Czasem badania genetyczne są przyczyną katastrofy, a nie przełomu.
Kiedy w Mieście Krokodyli dochodzi do krwawego stłumienia pokojowej konferencji asymilacyjnej, nikt jeszcze nie podejrzewa, do czego doprowadzi konflikt między Miastem Krokodyli a Twierdzą Kimerydu. Organizatorce konferencji, Annie Guiteerez, antropolog z Uniwersytetu Krokodyli, udaje się zbiec z samego centrum zamieszek i uratowana poprzez strażnika wąwozu Tyrsa Mollinę, pół człowieka, pół raptora, trafia do rezydencji burmistrza Twierdzy – Teobalda. W obliczu niedawnej rzezi i wiszącej w powietrzu rewolucji nawet zatajenie prawdziwego powodu przybycia pani profesor do Twierdzy Kimerydu wydaje się nieistotnym szczegółem. Na jaw wychodzą bowiem znacznie bardziej przerażające fakty, sprawiające, iż żadne z miast Afryki Południowo-Wschodniej nie może dłużej pozostać obojętne wobec destrukcyjnych wpływów Europy i hegemonii cesarza Brytanika.

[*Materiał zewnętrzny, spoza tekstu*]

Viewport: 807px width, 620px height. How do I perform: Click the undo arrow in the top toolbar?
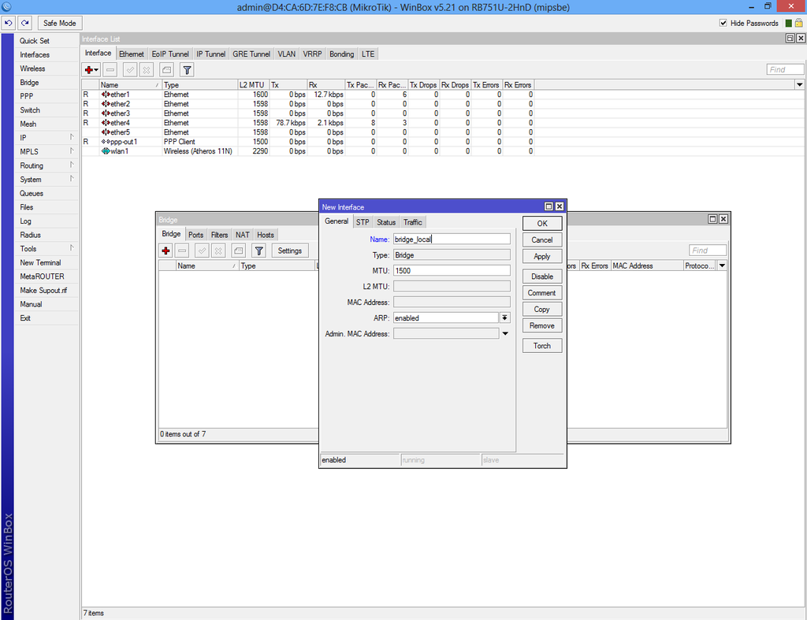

Usilna chęć przypodobania się Cesarstwu Europy nagle gaśnie zastąpiona determinacją i pragnieniem odzyskania autonomii kraju Złocistych Piasków.

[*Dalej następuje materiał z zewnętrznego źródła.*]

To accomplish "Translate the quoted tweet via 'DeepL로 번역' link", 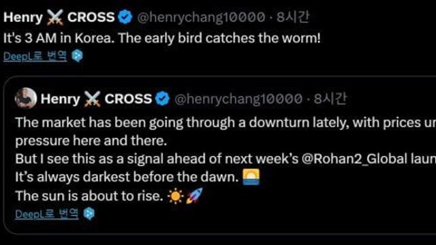I will (x=47, y=214).
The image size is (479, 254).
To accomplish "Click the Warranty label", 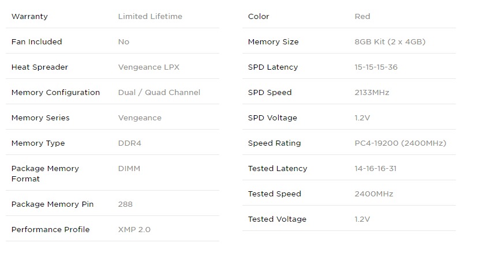I will tap(29, 17).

Galeria postaci pierwszo- i drugoplanowych zniewala niczym barwna plejada. Pierwszoosobowa narracja podzielona na obszerniejszą liczbę postaci stwarza zagrożenie zaniku rozmaitości. Pioruńskiej udało się zespoić jednolitość stylu z prezentacją rozmaitych i wielowymiarowych osobowości.

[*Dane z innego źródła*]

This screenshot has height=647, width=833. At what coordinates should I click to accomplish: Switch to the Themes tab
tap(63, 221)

Aldona Kobus, Szuflada.net
Zapunktowała Pioruńska. I to wielokrotnie. Rodzi nam się nowa jakość w polskiej literaturze fantasy. Z jednej strony mamy do czynienia z wprawną żonglerką konwencjami i gatunkami, szykownym językiem i potężną, inteligentną fabułą, z drugiej zaś z całkiem serio brzmiącym przekazem, który nie gubi się po drodze.
Karina Bonowicz, Dobra Polska Szkoła Portal Polonijny w Nowym Jorku
W pewnym sensie „Twierdza…” sama jest rezultatem eksperymentu. To autorska krzyżówka różnorodnych odmian prozy wysokojakościowej – przedziwna, jedyna w swoim rodzaju mutacja fantasy, postapo, powieści przygodowej, prozy psychologicznej i sagi rodzinnej.
Jerzy Franczak, prozaik, eseista, poeta, wykładowca kreatywnego pisania
Magdalena Pioruńska - z wykształcenia politolog, dziennikarka, anglistka i literaturoznawczyni. Absolwentka Studium Literacko-Artystycznego na Uniwersytecie Jagiellońskim. Twórca i redaktor naczelna internetowego magazynu kulturalno-literackiego „Szuflada”, prezes Fundacji Szuflada. Koordynatorka paru literackich projektów w Opolu, w tym Festiwalu Natchnienia, antologii magicznych opowiadań o Opolu – odpowiadała także za blok literacki przy festiwalu Dni Fantastyki we Wrocławiu. Aktualnie próbuje swych sił w roli nauczyciela kreatywnego pisania. Dotąd wydała książkę poświęconą rozpadowi Jugosławii, zbiór opowiadań fantasy pt. „Opowieści z Zoa”. Dodatkowo jej tekst pojawił się w antologii fantasy „Dziedzictwo gwiazd”. W życiu wyznaje dwie proste zasady: „nikt ani nic poza tobą samym nie może sprawić byś był szczęśliwy albo nieszczęśliwy” i „wolność to stan umysłu”.